■ WHAT THE TASK ASKS:
Could you return only the lines that run from the line with "The width and" through the final line of the data, exactly as they stand?

[Start of section]

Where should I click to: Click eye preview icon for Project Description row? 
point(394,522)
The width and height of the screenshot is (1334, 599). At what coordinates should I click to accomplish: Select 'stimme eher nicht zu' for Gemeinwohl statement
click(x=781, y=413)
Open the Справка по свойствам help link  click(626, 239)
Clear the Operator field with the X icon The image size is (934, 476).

[End of section]

■ WRITTEN REPLY:
The width and height of the screenshot is (1334, 599). At what coordinates should I click to accomplish: Select 'stimme eher nicht zu' for Gemeinwohl statement
click(x=781, y=413)
Open the Справка по свойствам help link  click(626, 239)
Clear the Operator field with the X icon The image size is (934, 476).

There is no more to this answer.